[Work to be completed] Give the listing below as a Markdown table with the columns Row and Listing line, covering only the lines from the line with "The width and" up to and including the line with "coordinates (324, 650).". Number the rows and leave out blank lines.

Top of The input

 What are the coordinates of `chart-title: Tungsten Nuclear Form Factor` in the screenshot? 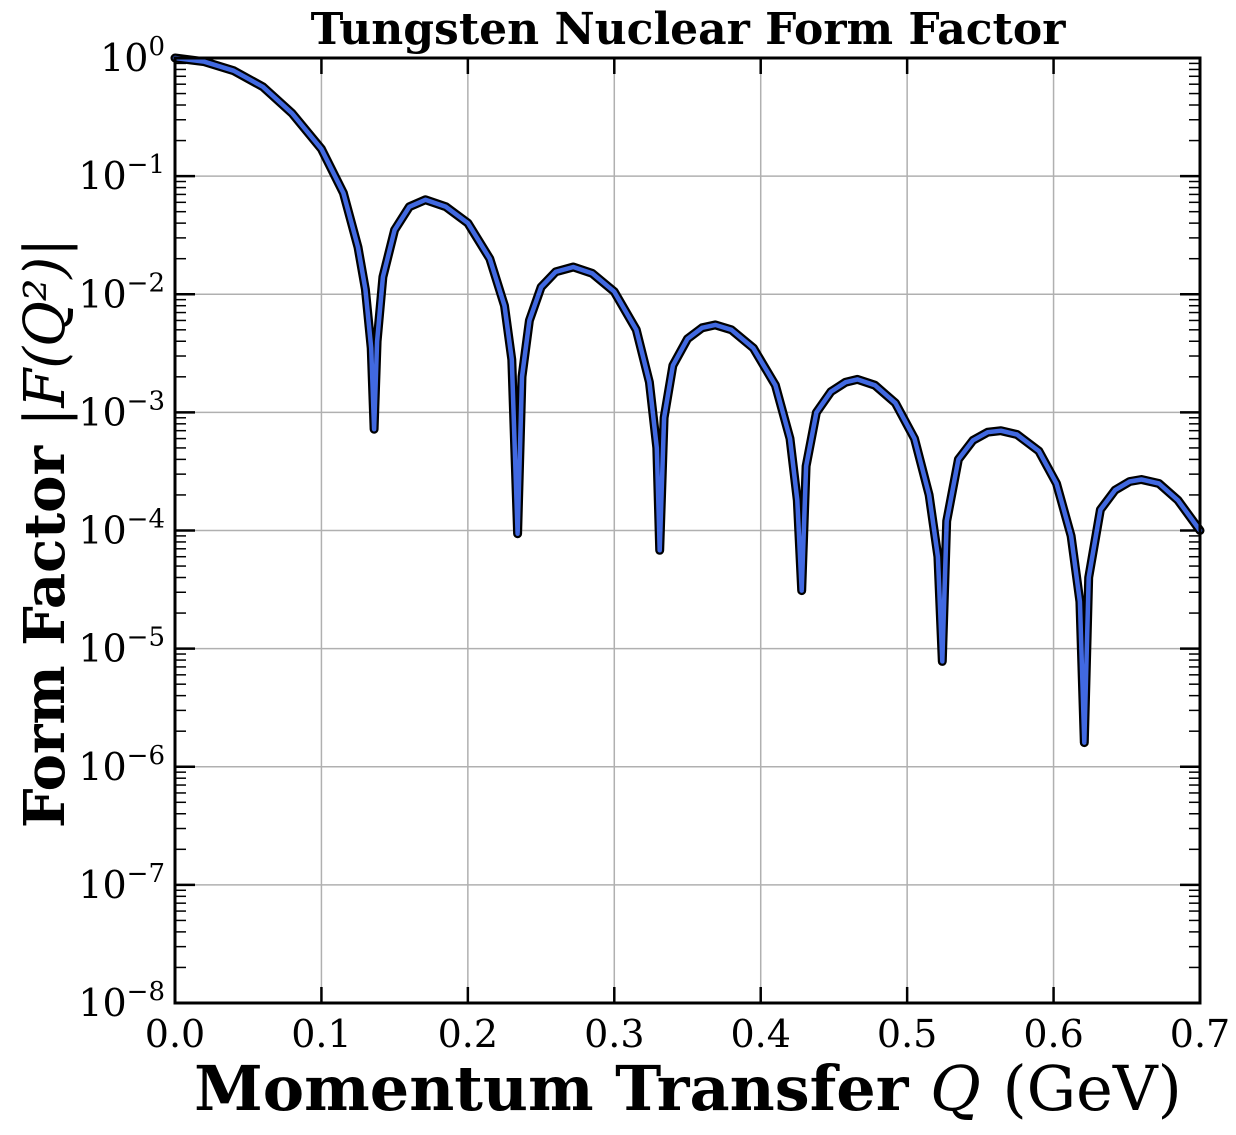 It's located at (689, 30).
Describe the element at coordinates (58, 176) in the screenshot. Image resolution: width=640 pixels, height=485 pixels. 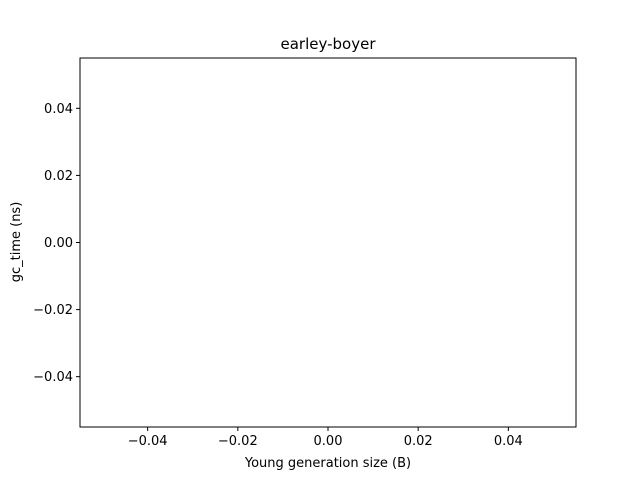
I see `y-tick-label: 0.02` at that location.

Bottom of The input
Top of The input

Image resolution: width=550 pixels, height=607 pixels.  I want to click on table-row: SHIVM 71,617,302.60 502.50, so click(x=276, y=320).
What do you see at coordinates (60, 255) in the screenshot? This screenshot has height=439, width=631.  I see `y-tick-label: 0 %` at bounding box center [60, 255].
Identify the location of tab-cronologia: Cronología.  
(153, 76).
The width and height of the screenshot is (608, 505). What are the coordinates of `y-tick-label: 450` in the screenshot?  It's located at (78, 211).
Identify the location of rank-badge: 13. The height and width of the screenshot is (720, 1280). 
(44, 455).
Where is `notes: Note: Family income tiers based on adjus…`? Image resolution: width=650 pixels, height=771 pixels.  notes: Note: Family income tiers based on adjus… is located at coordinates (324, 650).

Bottom of The input

[Output below]
| Row | Listing line |
|---|---|
| 1 | The width and height of the screenshot is (608, 505). What are the coordinates of `y-tick-label: 450` in the screenshot?  It's located at (78, 211). |
| 2 | Identify the location of rank-badge: 13. The height and width of the screenshot is (720, 1280).  |
| 3 | (44, 455). |
| 4 | Where is `notes: Note: Family income tiers based on adjus…`? Image resolution: width=650 pixels, height=771 pixels.  notes: Note: Family income tiers based on adjus… is located at coordinates (324, 650). |